- Instructions to follow: Start at the line that contains "Image resolution: width=1738". Repeat it and each line after it, exactly, up to and including the final line of the data.

***** Dataset entries *****

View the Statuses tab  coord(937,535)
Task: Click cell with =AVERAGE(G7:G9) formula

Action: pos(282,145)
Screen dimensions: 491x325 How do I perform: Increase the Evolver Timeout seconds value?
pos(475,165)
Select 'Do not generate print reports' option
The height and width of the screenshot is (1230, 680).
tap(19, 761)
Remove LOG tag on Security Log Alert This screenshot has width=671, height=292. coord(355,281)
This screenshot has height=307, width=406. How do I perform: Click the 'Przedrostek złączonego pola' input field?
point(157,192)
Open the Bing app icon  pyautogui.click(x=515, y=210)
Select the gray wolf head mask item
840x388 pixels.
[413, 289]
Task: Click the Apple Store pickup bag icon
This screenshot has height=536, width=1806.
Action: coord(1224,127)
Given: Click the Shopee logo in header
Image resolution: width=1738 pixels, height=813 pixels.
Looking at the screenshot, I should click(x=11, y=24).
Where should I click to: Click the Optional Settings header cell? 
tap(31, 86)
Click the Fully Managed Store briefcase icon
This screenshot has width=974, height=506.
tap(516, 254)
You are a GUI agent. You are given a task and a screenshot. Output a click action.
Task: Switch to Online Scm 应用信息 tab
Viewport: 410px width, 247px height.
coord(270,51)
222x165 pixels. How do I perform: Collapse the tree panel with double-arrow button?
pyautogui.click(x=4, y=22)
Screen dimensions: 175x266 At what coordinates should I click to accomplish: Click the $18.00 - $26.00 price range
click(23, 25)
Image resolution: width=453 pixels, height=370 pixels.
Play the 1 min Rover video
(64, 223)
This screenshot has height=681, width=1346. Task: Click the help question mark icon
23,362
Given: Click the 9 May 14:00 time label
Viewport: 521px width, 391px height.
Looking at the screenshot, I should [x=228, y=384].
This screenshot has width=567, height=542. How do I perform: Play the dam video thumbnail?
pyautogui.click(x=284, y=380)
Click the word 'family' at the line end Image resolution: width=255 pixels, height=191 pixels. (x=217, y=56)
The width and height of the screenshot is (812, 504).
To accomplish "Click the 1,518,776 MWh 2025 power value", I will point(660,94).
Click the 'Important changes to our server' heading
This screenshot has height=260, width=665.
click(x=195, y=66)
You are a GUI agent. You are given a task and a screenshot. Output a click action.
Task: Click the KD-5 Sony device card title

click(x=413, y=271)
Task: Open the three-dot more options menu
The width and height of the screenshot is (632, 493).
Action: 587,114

*****

- Solution to this exercise:
Image resolution: width=1738 pixels, height=813 pixels.
Looking at the screenshot, I should click(x=11, y=24).
Where should I click to: Click the Optional Settings header cell? 
tap(31, 86)
Click the Fully Managed Store briefcase icon
This screenshot has width=974, height=506.
tap(516, 254)
You are a GUI agent. You are given a task and a screenshot. Output a click action.
Task: Switch to Online Scm 应用信息 tab
Viewport: 410px width, 247px height.
coord(270,51)
222x165 pixels. How do I perform: Collapse the tree panel with double-arrow button?
pyautogui.click(x=4, y=22)
Screen dimensions: 175x266 At what coordinates should I click to accomplish: Click the $18.00 - $26.00 price range
click(23, 25)
Image resolution: width=453 pixels, height=370 pixels.
Play the 1 min Rover video
(64, 223)
This screenshot has height=681, width=1346. Task: Click the help question mark icon
23,362
Given: Click the 9 May 14:00 time label
Viewport: 521px width, 391px height.
Looking at the screenshot, I should [x=228, y=384].
This screenshot has width=567, height=542. How do I perform: Play the dam video thumbnail?
pyautogui.click(x=284, y=380)
Click the word 'family' at the line end Image resolution: width=255 pixels, height=191 pixels. (x=217, y=56)
The width and height of the screenshot is (812, 504).
To accomplish "Click the 1,518,776 MWh 2025 power value", I will point(660,94).
Click the 'Important changes to our server' heading
This screenshot has height=260, width=665.
click(x=195, y=66)
You are a GUI agent. You are given a task and a screenshot. Output a click action.
Task: Click the KD-5 Sony device card title

click(x=413, y=271)
Task: Open the three-dot more options menu
The width and height of the screenshot is (632, 493).
Action: 587,114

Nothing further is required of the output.